Cuando la noche ya iba avanzada, el jefe de gobierno ratificaba que no se había registrado ninguna defunción en todo el país desde el inicio del año nuevo. Para interpretar el fenómeno recordaba que no debía excluirse la posibilidad de una alteración cósmica accidental, de una conjunción excepcional de coincidencias intrusas en la ecuación espacio-tiempo. En su comunicado el primer ministro dijo: Aceptamos el reto de la inmortalidad del cuerpo, si esa es la voluntad de dios, a quien agradecemos por siempre que haya escogido al buen pueblo de este país como su instrumento.
Casi inmediatamente el cardenal le telefoneó para replicarle que sin muerte no hay resurrección, y sin resurrección no hay iglesia.
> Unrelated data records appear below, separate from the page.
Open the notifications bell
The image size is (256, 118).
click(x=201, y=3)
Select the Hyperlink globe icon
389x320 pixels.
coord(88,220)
Y no se olvide, señor primer ministro, que fuera de las fronteras de nuestro país se sigue muriendo con toda normalidad, y eso es una buena señal, Cuestión de punto de vista, eminencia, tal vez fuera nos estén mirando como un oasis, un jardín, un nuevo paraíso, O un infierno, le replicó el cardenal. Buenas noches, eminencia.
Con el paso de los días y viendo que en realidad no moría nadie…los pesimistas y los escépticos se fueron uniendo para salir a la calle y proclamar, y gritar, que, ahora sí la vida era bella.
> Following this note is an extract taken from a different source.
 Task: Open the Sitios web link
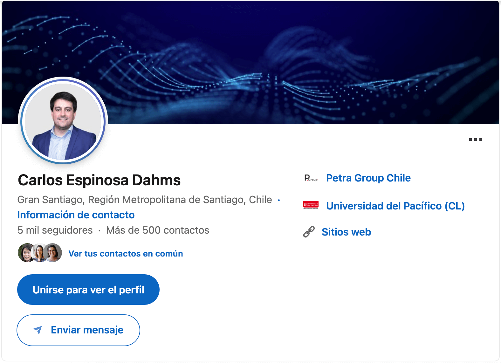coord(346,232)
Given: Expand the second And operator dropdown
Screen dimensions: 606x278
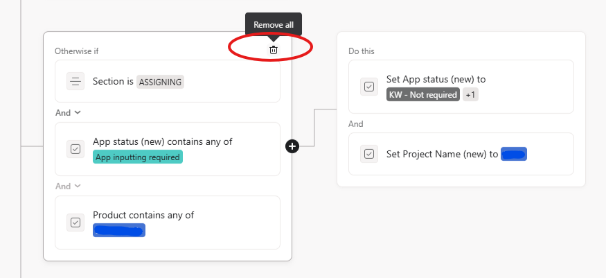Looking at the screenshot, I should point(68,186).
Pero como era de esperar, la primeras y formales reclamaciones llegaron de las empresas del negocio de las funerarias, brutalmente desprovistas de su materia prima. Y ahora, ¿qué será de nosotros?, decían, ante la perspectiva de una catastrófica quiebra, sin excepción. Después de una asamblea aprobaron un documento que adoptaba la única propuesta constructiva: que el gobierno decida declarar obligatorios los entierros o la incineración de todos los animales domésticos que fenezcan y que tal entierro o incineración sean obligatoriamente realizados por la industria funeraria.
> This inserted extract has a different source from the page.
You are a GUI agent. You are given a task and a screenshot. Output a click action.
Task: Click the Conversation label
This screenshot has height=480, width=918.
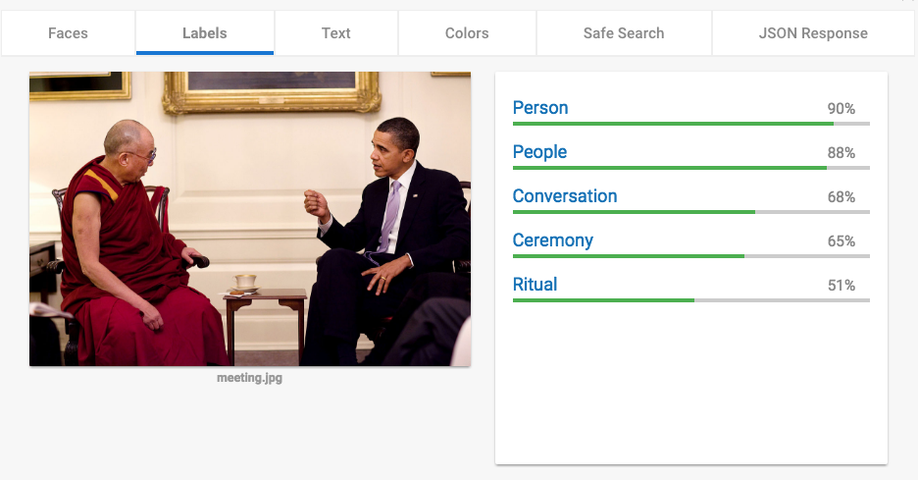(565, 195)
A su vez los directores y administradores de los hospitales afirmaban que el proceso rotativo de enfermos entrados, enfermos curados y enfermos muertos había sufrido un cortocircuito o sea un embotellamiento como el de los coches, debido a la permanencia indefinida de un número cada vez mayor de internados. El ministro de sanidad propuso que los enfermos terminales, que no morirían, fueran entregados a los cuidados de las familias.
Los hogares para la tercera y cuarta edad, esas benefactoras instituciones creadas en atención a la tranquilidad de las familias que no tienen tiempo ni paciencia para limpiar los mocos, atender los esfínteres fatigados y levantarse de noche para poner la bacinilla, tampoco tardaron, tal como lo hicieron los hospitales y las funerarias en pensar en su suerte. El destino que se les presenta es que no haya nadie que nos recoja cuando llegue la hora de bajar los brazos. Y el gobierno propuso que la familia reasumiera sus obligaciones, porque, con el paso del tiempo no sólo habría más personas de edad en los hogares del feliz ocaso, sino que también sería necesario cada vez más gente para ocuparse de ellos.
El presidente de la federación de las compañías de seguros informó que en los últimos días estaban entrando, en las empresas, un número incontenible de órdenes de cancelación inmediata de las pólizas de seguros de vida, porque era absurdo, por no decir estúpido, seguir pagando unas primas altísimas. Desesperadamente, las compañías propusieron una nueva cláusula en que quedaría establecida la edad de los ochenta años para muerte obligatoria, obviamente en sentido figurado. Así, el octagenario, virtualmente muerto, cobraría íntegro el seguro.